*TO DO*.
Render each line of the entries below as a string in a single JSON list, omitting blank lines, and leave the pictures out.

>> begin MATERIAL PROVIDED

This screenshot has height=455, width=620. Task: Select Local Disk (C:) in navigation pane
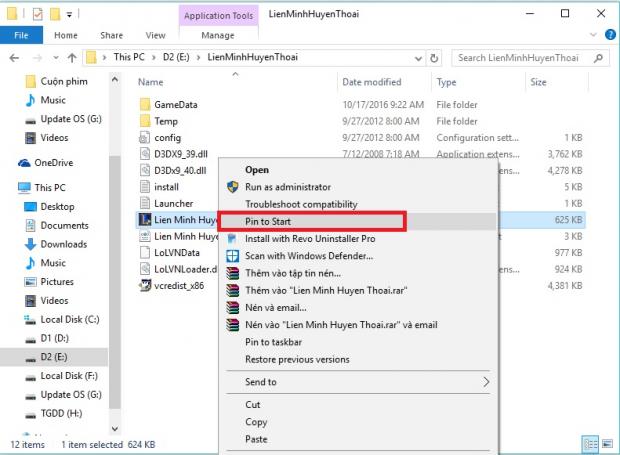[70, 319]
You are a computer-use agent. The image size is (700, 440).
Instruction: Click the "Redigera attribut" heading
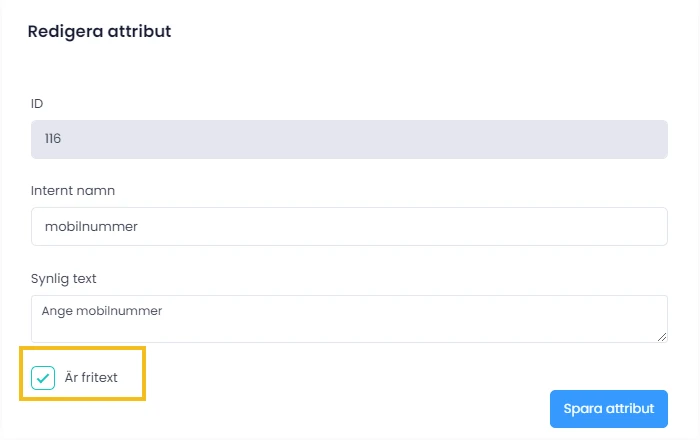tap(99, 31)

>> end MATERIAL PROVIDED

*WRITTEN SOLUTION*.
[
  "This screenshot has height=455, width=620. Task: Select Local Disk (C:) in navigation pane",
  "[70, 319]",
  "You are a computer-use agent. The image size is (700, 440).",
  "Instruction: Click the \"Redigera attribut\" heading",
  "tap(99, 31)"
]